Could you please squash 3134792 and 33ced74 into one commit?

Sorry. I made a mistake while rebasing. I squashed tow commits.

cm-iwata avatar Mar 14 '24 04:03 cm-iwata

I thought the code was functioning correctly after the fix, but I've noticed occasional test failures. Could you please advise on the following issues?

1.Too many open files

Sometimes tests fail as follows.

---- tests::test_fds_proc stdout ----
thread 'tests::test_fds_proc' panicked at src/jailer/src/main.rs:409:33:
called `Result::unwrap()` on an `Err` value: Os { code: 24, kind: Uncategorized, message: "Too many open files" }

---- tests::test_fds_close_range stdout ----
thread 'tests::test_fds_close_range' panicked at src/jailer/src/main.rs:409:33:
called `Result::unwrap()` on an `Err` value: Os { code: 24, kind: Uncategorized, message: "Too many open files" }
note: run with `RUST_BACKTRACE=1` environment variable to display a backtrace

---- tests::test_sanitize_process stdout ----
thread 'tests::test_sanitize_process' panicked at src/jailer/src/main.rs:409:33:
called `Result::unwrap()` on an `Err` value: Os { code: 24, kind: Uncategorized, message: "Too many open files" }

The code causing this issue can be found here.

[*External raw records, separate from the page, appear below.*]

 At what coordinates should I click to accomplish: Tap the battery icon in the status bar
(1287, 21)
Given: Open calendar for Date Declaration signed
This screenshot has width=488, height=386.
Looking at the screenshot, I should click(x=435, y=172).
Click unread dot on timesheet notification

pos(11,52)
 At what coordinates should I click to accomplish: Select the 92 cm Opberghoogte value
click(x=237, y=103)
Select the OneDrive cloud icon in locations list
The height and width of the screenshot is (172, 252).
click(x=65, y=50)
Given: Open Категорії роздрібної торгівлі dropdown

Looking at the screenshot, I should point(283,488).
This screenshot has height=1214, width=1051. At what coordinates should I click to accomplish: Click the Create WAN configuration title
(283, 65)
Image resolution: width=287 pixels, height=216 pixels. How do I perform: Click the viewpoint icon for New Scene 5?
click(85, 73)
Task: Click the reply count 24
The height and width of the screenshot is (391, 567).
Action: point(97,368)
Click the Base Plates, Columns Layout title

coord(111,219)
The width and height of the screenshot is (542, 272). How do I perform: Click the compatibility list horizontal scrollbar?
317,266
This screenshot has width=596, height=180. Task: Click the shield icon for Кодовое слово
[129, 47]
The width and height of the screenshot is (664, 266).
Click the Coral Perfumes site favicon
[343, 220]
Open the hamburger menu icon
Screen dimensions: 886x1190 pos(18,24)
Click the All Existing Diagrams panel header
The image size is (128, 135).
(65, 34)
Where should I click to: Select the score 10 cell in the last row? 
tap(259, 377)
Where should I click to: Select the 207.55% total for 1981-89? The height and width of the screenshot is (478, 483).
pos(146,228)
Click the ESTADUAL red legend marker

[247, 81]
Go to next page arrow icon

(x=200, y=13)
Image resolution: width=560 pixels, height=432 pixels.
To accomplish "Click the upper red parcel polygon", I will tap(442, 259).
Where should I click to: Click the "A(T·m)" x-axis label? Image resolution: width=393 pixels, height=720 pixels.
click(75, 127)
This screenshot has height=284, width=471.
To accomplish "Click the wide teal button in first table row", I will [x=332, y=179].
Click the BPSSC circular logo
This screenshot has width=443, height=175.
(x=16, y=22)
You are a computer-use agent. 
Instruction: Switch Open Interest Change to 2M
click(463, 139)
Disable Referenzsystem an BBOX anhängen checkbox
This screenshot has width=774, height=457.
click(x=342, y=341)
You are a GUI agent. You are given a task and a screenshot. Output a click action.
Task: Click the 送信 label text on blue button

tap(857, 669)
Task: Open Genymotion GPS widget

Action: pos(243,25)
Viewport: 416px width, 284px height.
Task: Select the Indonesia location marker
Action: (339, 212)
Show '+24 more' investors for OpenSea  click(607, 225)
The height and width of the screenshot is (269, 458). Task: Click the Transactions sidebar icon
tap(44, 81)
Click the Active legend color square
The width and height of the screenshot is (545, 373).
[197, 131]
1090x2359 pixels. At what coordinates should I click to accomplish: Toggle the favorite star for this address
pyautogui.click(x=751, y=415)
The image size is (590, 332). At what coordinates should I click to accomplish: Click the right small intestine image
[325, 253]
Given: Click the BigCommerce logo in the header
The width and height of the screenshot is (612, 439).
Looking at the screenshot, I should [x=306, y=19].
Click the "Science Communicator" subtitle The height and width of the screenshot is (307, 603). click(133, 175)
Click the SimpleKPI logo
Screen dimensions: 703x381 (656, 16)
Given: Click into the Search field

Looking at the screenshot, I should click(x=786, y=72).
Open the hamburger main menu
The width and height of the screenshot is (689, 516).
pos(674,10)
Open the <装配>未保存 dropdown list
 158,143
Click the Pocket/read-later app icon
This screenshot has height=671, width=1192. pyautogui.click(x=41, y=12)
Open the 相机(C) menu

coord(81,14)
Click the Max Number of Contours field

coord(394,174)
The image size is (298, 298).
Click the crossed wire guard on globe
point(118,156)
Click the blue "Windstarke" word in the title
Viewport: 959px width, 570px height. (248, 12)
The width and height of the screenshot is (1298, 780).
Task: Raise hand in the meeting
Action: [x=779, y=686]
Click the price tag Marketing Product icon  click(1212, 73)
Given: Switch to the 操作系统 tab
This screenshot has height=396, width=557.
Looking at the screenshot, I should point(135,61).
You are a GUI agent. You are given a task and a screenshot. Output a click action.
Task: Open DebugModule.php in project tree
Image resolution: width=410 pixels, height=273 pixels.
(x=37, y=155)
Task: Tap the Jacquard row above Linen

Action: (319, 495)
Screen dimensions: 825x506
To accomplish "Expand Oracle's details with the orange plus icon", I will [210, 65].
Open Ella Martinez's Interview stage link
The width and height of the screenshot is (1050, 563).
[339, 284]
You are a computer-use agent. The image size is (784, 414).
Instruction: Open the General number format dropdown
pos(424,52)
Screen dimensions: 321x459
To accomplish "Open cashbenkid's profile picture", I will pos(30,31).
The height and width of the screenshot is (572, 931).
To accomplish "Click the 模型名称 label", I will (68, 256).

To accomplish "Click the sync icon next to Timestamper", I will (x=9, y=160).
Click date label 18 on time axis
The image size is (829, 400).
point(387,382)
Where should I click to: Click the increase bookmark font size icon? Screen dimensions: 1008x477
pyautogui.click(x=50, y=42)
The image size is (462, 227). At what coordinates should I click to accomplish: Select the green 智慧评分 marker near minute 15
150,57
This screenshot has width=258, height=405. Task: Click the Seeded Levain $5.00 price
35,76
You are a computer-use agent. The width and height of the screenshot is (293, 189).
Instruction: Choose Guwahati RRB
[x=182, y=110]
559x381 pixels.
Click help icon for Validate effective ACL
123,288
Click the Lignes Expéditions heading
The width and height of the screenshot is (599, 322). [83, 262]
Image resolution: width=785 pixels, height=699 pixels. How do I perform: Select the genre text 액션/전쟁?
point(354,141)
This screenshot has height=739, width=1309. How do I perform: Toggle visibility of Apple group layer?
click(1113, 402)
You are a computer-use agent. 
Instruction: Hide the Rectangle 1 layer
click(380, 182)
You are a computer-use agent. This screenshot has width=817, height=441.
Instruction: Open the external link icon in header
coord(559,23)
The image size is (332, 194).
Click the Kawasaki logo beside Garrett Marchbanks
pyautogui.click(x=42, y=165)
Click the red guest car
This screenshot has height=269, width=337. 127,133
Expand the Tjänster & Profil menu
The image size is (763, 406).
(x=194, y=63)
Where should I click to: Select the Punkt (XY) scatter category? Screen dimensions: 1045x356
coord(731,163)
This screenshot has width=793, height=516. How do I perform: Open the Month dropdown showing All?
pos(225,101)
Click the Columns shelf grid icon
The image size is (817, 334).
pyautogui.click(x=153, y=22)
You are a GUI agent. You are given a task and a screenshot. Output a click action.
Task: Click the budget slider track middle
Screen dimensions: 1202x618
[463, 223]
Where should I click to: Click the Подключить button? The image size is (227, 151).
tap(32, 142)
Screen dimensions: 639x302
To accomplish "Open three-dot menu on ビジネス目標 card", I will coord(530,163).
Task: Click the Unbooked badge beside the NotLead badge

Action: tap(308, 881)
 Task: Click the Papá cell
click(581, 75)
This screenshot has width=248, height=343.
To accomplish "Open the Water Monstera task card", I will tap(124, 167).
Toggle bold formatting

https://github.com/firecracker-microvm/firecracker/blob/b2eee1924637d659f551bb397cc4f427598d71b4/src/jailer/src/main.rs#L405-L408

When running the tests, 100 files are create per thread, it causing the file descriptor limit to be exceeded when running tests in multithread. Changing the loop condition n from 100 to 10 resolved the issue. Is there any specific reason for using the number 100? If not, would it be acceptable to change n to 10?

2. Bad file descriptor

Even after fixing 1, tests may still fail.

---- env::tests::test_new_env stdout ----
thread 'env::tests::test_new_env' panicked at src/jailer/src/env.rs:911:14:
This another new environment should be created successfully.: ReadLine("/tmp/firecracker/test/MCzQ/jailer/proc/mounts", Os { code: 9, kind: Uncategorized, message: "Bad file descriptor" })
note: run with `RUST_BACKTRACE=1` environment variable to display a backtrace

I believe the cause is the following code.

https://github.com/firecracker-microvm/firecracker/blob/b2eee1924637d659f551bb397cc4f427598d71b4/src/jailer/src/main.rs#L442-L445

The error should occur in the following sequence:

  • thread1 opens fd4.
  • thread2 opens fd5.
  • thread1 closes fd4 and fd5.
  • thread 2 access to fd5, then Bad file descriptor error will occur

Commenting out the above test cases allows the tests to run successfully. Do you have any suggestions for how to fix the code? I couldn't think of any good ideas, so I would appreciate any advice.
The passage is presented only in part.